- Brief A:
List the usernames of everyone who posts in the forum thread about the period of a trigonometric product.
- Brief B:
Answer these questions about the forum thread on the period of cos(2πx)·sin(2πx):
(i) What period does the first poster's calculator report?
(ii) What simpler expression does SGT rewrite the product as?
(iii) What period does Timbuqtu give?
- Brief C:
In the forum thread on the period of cos(2πx)·sin(2πx), explain why Timbuqtu says the period is 1/2.

- Excerpt provided:
"""
# A very weird problem

1. Sep 24, 2006

### kolycholy

what would be the period of cos(2pi*x)*sin(2pi*x)??
calculator is telling me it's 2, but i somehow dont wanna believe that

also, what would be the period of cos(2pi*m*x)*sin(2pi*m*x)??

2. Sep 24, 2006

### SGT

$$cos 2\pi x sin 2\pi x = \frac{1}{2}sin 4\pi x$$,
so the period is $$\frac{4\pi}{2\pi} = 2$$

3. Sep 24, 2006

### Timbuqtu

That's almost correct, but the period is 1/2: if x increases from 0 to 1/2, then $$4 \pi x$$ increases from 0 to $$2 \pi$$.
"""
Click-target data
"""
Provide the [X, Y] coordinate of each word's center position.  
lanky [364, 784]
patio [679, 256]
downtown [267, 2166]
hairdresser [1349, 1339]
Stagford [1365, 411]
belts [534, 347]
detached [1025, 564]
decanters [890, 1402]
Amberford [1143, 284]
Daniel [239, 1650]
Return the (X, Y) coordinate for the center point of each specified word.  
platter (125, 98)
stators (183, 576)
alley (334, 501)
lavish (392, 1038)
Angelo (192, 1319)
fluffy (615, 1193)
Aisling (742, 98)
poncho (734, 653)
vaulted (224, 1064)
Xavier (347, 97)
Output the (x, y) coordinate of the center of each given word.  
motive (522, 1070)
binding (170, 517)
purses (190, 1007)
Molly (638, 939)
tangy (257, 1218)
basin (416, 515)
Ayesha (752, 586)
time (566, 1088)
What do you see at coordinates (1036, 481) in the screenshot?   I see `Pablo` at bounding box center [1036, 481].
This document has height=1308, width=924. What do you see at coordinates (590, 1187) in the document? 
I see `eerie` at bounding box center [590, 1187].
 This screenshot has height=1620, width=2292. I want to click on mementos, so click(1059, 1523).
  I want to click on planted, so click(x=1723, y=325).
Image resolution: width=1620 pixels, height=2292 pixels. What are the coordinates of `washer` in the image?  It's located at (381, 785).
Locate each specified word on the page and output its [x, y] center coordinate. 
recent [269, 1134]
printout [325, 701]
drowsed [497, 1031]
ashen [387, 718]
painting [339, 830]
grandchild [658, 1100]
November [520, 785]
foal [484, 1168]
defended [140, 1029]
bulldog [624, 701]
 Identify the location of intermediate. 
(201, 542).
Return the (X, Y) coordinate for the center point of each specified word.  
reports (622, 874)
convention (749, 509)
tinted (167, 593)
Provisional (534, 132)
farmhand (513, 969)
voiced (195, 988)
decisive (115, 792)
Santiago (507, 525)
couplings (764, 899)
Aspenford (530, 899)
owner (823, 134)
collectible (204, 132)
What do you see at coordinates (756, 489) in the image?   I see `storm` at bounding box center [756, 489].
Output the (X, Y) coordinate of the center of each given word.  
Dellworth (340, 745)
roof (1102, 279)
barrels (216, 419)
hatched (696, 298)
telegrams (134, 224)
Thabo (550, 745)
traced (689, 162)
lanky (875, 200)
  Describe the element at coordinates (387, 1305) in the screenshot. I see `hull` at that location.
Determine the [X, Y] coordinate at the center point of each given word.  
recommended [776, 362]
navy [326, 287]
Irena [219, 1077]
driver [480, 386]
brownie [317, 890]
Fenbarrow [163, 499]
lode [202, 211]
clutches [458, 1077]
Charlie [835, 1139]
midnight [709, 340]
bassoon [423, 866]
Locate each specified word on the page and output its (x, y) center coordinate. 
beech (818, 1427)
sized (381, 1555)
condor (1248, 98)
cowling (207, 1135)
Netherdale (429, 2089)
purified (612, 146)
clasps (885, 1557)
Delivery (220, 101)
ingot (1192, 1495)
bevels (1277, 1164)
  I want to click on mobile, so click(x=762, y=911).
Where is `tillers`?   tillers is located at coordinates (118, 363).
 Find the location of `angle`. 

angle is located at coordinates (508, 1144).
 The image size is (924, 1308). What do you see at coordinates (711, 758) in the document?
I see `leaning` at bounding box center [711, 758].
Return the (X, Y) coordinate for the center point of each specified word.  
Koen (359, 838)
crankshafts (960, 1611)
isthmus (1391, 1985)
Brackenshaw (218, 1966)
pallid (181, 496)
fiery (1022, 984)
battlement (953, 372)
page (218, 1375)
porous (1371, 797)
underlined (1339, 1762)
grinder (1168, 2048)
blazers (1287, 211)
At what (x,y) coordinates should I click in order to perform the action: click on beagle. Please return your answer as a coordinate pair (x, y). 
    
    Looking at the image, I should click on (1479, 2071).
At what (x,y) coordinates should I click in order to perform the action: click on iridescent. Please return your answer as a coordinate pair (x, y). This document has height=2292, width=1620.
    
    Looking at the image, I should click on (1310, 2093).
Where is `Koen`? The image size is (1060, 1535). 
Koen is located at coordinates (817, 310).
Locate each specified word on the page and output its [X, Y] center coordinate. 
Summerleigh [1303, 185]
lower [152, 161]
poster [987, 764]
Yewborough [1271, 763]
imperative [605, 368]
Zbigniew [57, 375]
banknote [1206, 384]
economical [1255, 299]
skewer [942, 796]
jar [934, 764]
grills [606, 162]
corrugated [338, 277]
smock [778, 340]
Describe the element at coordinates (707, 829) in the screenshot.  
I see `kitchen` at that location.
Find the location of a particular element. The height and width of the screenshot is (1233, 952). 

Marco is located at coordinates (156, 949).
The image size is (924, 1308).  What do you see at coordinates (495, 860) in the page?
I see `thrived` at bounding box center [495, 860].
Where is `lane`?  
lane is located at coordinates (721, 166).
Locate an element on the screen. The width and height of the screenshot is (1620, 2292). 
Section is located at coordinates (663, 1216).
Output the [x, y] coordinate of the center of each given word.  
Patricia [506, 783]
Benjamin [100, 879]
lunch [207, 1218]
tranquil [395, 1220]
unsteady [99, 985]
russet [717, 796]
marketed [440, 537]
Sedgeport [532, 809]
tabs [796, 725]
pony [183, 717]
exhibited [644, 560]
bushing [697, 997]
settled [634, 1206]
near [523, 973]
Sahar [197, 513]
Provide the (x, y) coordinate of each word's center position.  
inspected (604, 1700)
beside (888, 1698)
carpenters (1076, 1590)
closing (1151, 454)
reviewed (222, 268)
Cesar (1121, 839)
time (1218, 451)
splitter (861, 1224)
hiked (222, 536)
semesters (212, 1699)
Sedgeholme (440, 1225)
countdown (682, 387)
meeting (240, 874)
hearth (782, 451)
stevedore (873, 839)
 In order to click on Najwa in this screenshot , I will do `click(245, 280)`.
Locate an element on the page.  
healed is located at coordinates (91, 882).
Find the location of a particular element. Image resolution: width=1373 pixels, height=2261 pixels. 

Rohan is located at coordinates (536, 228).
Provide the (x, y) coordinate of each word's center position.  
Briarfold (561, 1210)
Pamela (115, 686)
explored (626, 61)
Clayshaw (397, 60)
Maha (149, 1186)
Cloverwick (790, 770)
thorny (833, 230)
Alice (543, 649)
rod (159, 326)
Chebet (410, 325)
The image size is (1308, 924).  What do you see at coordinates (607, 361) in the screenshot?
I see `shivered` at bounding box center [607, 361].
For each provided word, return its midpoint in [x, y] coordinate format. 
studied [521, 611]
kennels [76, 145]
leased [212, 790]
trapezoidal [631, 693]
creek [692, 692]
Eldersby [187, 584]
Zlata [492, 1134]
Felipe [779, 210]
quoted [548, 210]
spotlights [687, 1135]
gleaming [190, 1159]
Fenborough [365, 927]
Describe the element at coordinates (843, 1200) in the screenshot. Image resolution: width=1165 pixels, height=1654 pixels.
"""
- Task output A:
kolycholy, SGT, Timbuqtu

- Task output B:
(i) 2
(ii) (1/2) sin 4πx
(iii) 1/2

- Task output C:
When x increases from 0 to 1/2, 4πx increases from 0 to 2π. So sin 4πx completes one full cycle over an interval of length 1/2.